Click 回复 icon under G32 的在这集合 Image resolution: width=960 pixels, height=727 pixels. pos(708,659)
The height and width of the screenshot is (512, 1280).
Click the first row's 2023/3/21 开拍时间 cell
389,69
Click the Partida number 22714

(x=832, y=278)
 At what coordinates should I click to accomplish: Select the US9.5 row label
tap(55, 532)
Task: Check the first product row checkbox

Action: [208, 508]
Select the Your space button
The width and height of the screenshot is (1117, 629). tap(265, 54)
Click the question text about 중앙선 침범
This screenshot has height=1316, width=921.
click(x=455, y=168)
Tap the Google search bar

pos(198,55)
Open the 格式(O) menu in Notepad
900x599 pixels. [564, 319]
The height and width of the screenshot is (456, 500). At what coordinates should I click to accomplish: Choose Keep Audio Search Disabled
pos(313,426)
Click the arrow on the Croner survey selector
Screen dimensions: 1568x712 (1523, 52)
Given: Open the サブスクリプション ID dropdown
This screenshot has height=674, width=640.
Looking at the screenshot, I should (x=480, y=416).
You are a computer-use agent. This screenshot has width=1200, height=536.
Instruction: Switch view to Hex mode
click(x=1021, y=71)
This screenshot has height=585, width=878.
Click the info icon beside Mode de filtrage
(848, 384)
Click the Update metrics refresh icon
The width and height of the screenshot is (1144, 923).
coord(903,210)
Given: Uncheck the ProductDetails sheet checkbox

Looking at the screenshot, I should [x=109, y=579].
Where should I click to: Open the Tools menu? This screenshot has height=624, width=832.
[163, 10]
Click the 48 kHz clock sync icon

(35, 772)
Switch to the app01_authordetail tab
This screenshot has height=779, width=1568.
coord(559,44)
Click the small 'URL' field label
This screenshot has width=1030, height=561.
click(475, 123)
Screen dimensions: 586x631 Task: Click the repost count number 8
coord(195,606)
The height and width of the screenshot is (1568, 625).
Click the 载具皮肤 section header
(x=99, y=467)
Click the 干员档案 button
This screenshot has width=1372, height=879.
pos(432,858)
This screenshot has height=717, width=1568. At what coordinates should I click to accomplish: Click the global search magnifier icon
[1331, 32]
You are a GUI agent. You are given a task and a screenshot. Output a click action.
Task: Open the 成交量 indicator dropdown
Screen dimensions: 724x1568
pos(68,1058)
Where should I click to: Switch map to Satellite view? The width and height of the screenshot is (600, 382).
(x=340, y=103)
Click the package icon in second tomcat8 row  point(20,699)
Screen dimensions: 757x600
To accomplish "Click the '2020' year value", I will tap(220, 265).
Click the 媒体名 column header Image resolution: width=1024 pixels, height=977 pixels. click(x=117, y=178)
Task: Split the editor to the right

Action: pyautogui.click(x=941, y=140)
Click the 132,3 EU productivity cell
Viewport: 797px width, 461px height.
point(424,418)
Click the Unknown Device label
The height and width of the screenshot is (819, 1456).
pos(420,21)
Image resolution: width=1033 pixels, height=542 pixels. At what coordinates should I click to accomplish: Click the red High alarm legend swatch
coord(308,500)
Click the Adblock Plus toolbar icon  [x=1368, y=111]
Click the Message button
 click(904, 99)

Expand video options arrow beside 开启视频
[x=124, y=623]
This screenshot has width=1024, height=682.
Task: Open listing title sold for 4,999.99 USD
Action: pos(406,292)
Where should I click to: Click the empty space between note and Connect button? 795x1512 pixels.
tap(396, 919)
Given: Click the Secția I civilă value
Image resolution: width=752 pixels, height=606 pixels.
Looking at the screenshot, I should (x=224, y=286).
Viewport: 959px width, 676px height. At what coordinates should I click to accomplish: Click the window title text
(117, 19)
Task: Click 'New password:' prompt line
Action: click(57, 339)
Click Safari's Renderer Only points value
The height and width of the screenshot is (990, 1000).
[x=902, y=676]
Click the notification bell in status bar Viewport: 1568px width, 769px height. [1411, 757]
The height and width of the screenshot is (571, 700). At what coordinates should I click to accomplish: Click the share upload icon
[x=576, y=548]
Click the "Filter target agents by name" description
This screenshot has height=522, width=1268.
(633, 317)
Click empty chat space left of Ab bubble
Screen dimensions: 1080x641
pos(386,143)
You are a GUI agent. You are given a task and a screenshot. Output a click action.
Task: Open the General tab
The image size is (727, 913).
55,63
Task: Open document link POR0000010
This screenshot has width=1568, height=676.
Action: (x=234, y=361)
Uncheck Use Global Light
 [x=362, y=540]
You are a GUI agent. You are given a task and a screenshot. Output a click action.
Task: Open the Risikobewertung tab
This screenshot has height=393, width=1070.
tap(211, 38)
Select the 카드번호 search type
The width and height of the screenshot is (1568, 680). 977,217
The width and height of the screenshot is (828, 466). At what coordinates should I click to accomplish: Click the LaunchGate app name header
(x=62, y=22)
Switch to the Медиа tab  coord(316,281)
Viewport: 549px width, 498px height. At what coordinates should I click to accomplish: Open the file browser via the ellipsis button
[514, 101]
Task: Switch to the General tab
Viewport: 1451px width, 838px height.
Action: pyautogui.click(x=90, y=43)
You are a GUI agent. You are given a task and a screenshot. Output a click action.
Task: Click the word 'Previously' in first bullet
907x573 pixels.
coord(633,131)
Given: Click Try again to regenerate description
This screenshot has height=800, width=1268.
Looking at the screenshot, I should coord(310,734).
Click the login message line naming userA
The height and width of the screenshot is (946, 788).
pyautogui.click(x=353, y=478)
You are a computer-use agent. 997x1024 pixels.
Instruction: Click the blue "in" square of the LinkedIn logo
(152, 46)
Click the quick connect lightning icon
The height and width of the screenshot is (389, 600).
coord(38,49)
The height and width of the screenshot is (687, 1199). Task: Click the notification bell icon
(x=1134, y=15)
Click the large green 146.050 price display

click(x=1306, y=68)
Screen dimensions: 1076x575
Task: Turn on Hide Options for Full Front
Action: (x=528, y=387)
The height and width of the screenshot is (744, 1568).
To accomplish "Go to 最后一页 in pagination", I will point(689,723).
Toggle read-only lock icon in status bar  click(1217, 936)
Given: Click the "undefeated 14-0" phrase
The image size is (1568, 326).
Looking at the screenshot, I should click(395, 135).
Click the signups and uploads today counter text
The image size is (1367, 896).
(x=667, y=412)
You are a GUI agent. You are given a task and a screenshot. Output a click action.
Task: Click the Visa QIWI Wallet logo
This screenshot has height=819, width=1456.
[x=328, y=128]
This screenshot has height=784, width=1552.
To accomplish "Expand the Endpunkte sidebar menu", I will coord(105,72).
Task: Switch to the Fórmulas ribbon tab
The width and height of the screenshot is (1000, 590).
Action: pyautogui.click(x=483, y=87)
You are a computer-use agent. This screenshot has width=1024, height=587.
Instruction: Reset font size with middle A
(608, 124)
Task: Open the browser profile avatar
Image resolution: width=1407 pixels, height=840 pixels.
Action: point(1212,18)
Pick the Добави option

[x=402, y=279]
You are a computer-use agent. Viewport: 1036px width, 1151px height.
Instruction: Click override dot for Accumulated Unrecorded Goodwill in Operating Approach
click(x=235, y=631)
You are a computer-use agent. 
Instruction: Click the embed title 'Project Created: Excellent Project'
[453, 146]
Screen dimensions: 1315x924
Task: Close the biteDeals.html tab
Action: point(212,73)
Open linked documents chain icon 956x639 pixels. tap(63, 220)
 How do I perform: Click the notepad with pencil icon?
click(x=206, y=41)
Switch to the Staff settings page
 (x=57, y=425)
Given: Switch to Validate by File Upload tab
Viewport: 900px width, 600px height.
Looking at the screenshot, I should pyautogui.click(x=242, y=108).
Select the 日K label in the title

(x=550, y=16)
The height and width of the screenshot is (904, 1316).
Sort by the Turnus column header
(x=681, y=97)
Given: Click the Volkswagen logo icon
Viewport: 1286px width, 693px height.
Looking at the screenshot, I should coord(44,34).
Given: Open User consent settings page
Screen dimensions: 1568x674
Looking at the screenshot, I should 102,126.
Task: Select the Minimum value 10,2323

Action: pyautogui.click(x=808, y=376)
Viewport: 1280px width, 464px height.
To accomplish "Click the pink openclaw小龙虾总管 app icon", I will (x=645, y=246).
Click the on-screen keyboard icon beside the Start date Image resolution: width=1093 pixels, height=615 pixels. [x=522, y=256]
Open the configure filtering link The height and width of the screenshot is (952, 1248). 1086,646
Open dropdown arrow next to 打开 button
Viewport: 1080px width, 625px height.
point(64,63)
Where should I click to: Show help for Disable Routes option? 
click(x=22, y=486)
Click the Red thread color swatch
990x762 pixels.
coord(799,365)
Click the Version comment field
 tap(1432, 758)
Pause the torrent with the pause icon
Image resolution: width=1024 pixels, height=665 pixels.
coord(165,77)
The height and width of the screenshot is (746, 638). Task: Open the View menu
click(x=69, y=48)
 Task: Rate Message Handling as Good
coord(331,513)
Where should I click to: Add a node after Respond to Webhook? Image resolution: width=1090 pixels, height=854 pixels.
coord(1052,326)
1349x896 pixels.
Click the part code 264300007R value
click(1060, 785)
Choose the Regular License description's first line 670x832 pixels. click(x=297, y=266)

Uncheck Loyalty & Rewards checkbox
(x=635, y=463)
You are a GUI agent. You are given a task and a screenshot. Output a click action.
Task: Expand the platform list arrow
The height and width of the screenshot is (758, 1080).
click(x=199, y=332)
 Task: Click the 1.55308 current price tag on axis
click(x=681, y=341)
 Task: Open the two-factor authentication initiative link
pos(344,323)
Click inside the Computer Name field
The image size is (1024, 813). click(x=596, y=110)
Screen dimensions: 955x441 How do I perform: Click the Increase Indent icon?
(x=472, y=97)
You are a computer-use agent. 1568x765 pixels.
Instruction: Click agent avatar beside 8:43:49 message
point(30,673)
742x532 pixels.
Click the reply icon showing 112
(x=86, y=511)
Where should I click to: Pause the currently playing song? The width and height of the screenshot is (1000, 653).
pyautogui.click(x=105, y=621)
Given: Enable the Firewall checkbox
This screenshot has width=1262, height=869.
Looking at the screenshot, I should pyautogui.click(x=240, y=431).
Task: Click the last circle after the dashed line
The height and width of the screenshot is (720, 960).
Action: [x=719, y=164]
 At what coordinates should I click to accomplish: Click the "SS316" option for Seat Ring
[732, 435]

■ What is being asked
Write out exactly the lines above between the line with "Instruction: Click the blue" and the line with "You are a computer-use agent. Viewport: 1036px", inclusive, and nothing beyond them.

■ Task response
Instruction: Click the blue "in" square of the LinkedIn logo
(152, 46)
Click the quick connect lightning icon
The height and width of the screenshot is (389, 600).
coord(38,49)
The height and width of the screenshot is (687, 1199). Task: Click the notification bell icon
(x=1134, y=15)
Click the large green 146.050 price display

click(x=1306, y=68)
Screen dimensions: 1076x575
Task: Turn on Hide Options for Full Front
Action: (x=528, y=387)
The height and width of the screenshot is (744, 1568).
To accomplish "Go to 最后一页 in pagination", I will point(689,723).
Toggle read-only lock icon in status bar  click(1217, 936)
Given: Click the "undefeated 14-0" phrase
The image size is (1568, 326).
Looking at the screenshot, I should click(395, 135).
Click the signups and uploads today counter text
The image size is (1367, 896).
(x=667, y=412)
You are a GUI agent. You are given a task and a screenshot. Output a click action.
Task: Click the Visa QIWI Wallet logo
This screenshot has height=819, width=1456.
[x=328, y=128]
This screenshot has height=784, width=1552.
To accomplish "Expand the Endpunkte sidebar menu", I will coord(105,72).
Task: Switch to the Fórmulas ribbon tab
The width and height of the screenshot is (1000, 590).
Action: pyautogui.click(x=483, y=87)
You are a computer-use agent. This screenshot has width=1024, height=587.
Instruction: Reset font size with middle A
(608, 124)
Task: Open the browser profile avatar
Image resolution: width=1407 pixels, height=840 pixels.
Action: point(1212,18)
Pick the Добави option

[x=402, y=279]
You are a computer-use agent. Viewport: 1036px width, 1151px height.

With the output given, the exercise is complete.